» **TASK TO COMPLETE**: Which of the lines in the listing that follows hold "height"? Pull each one out.

» **EXERCISE MATERIAL**:
┏━━

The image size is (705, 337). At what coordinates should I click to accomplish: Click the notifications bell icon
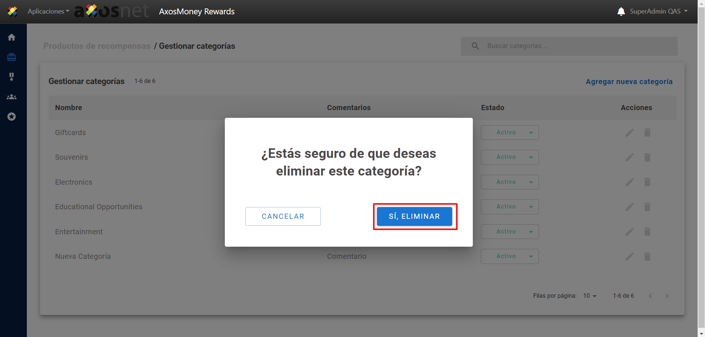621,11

┗━━
┏━━

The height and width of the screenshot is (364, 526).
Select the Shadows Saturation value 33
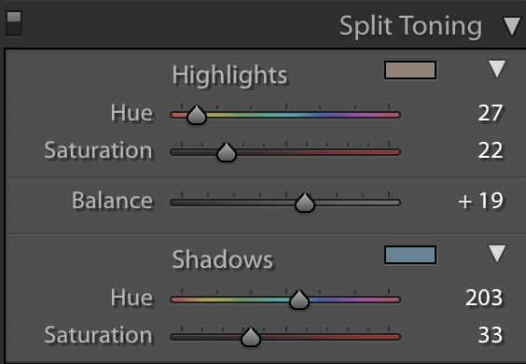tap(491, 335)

┗━━
┏━━

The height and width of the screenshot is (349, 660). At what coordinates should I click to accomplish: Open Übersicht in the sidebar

┗━━

» **TASK SOLUTION**:
The height and width of the screenshot is (364, 526).
The height and width of the screenshot is (349, 660). At what coordinates should I click to accomplish: Open Übersicht in the sidebar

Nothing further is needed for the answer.